By REID TUCKER
The DeFuniak Springs City Council at last washed its hands of the crematorium debate by voting unanimously in favor of repealing Ordinance No. 801 and adopting Ordinance No. 805.
The new ordinance, at its most basic level, removes the change to the city’s zoning rules put in place by Ordinance No. 801. Since the only change brought about by 801 was the addition of crematoriums to the list of acceptable business types allowed in areas zoned “C-1 Commercial Restricted” upon special approval, the adoption of Ordinance No. 805 simply reverts Chapter 5 of Appendix A of the city’s zoning rules back the days before the crematorium debate first reared its head. Furthermore, in the interest of avoiding confusion regarding 805’s intent, the Council voted to strike out Section 2 (the short title) just because it contained the word “crematorium.”

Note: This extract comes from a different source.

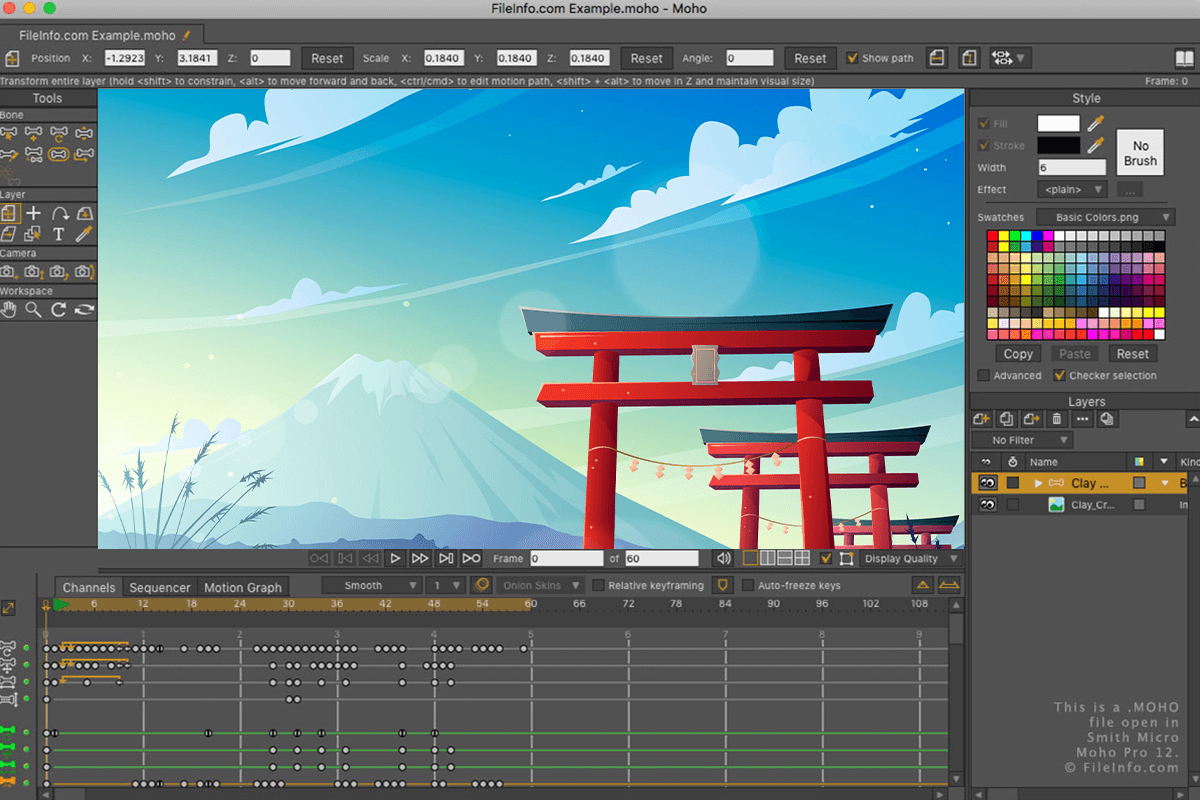
Task: Switch to the Motion Graph tab
Action: 243,587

However, not everyone in attendance at the Monday, Aug. 22, meeting was convinced the issue was resolved, especially not Jeannine Cole, who stood on the anti-crematorium side of the debate from its beginning. Cole contended the actual content of Ordinance No. 805 still included provisions allowing crematoriums after special approval. Cole, who described the last several months as her “nightmare summer,” said the stress from the crematorium controversy caused her to lose 20 pounds and to start smoking again and that she was ready for it to be finished.
After Cole’s lengthy address to the Council, Mayor Harold Carpenter did his best to allay her fears before the Council members put the adoption of 805 to the vote.

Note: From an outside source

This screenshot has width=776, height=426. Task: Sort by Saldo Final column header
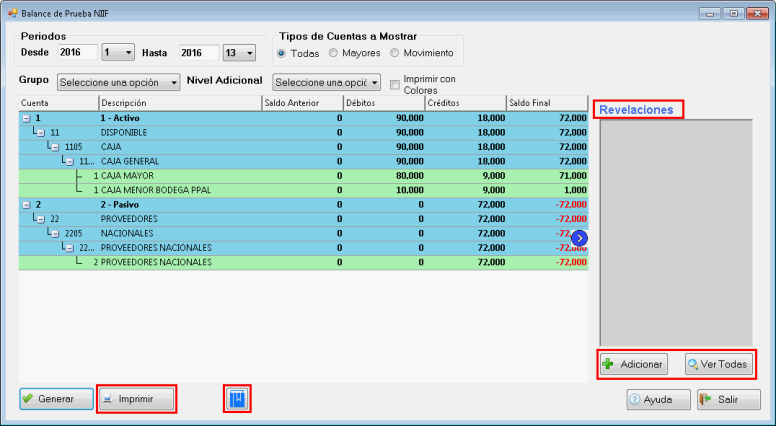coord(546,102)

“Mrs. Cole, you can quit your smoking because this tonight will take care of (the) crematoriums,” Carpenter said.
Despite the passage of the new ordinance and in spite of being assured that the provision for crematoriums in C-1 zones had been removed, Cole was not satisfied. She was particularly incensed with what she alleged were deliberate acts of misrepresentation on the part of City Attorney Clayton Adkinson when he submitted public notices regarding the repeal of 801 and the actual content of 805, of which she remained skeptical. Cole said the actions she perceived to have been taken by Adkinson constituted “a serious ethical violation” and that she would “take action.”

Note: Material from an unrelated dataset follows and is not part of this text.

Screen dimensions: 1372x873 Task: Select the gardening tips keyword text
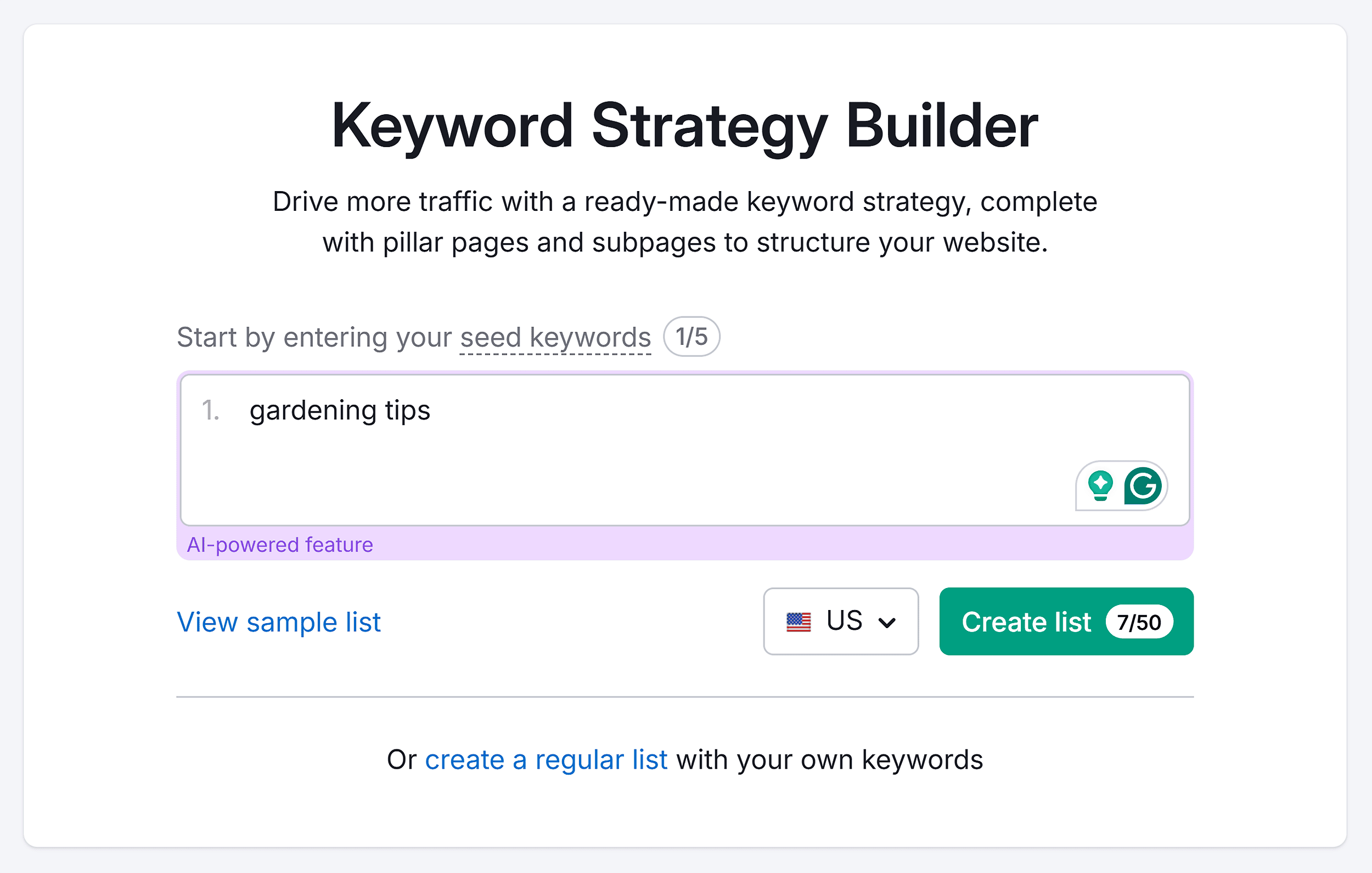coord(340,410)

Though the Council finally had the crematorium debate behind it, there was still a labyrinthine agenda to contend with. Several requests from DeFuniak Springs residents took up the front end of the agenda before topics of discussion got more in depth, eventually culminating in the adoption of Ordinance No. 805. Some of the major bulleted points included appointments to various committees, the passage of a moratorium on automatic utility rate increases, updates on the old Health Department building renovation project, hashing out term limits for city council members and deciding whether or not to create a new public works supervisory position.
In what appeared to be a theme of sorts, all agenda requests related to holiday festivities in some way or another.
First up, Kiwanis Club of DeFuniak Springs President Mike Morris requested a waiver for use of the Chautauqua Hall of Brotherhood for a Kiwanis District Council meeting on Dec. 13 which would include about 50 people. Morris said holding the meeting around Lake DeFuniak exposed out-of-town visitors to the Christmas Reflections display, generating positive word-of-mouth advertising for the city. The request passed unanimously when put to the vote.
James Ash, representing Christmas Reflections, requested that the Council approve the temporary three-month hire of a worker to assist state inmates in setting up the holiday light display, which the Council also approved. The worker’s $1,200-per-month salary would come from Christmas Reflections’ coffers and would not cost the taxpayers, Ash said. Finally, Chris Guzowski, of the DeFuniak Springs Woman’s Club, requested a partial road closure around Circle Drive during Halloween trick-or-treating and during the Christmas parade, both of which were approved by the Council.
Moving into the thick of agenda, the five Council members and the mayor made their recommendations for the members of the city’s Enterprise Zone Committee, with business owner Robert Nelson being nominated as the chairman and Aaron Bradshaw was nominated as vice chair. Planning Director Greg Scoville and Councilman Ron Kelley and were nominated and unanimously chosen to represent DeFuniak Springs on the Northwest Florida Military Sustainability Partnership. The intergovernmental group is comprised of city council members and county commissioners from Okaloosa and Walton County and meets every three months….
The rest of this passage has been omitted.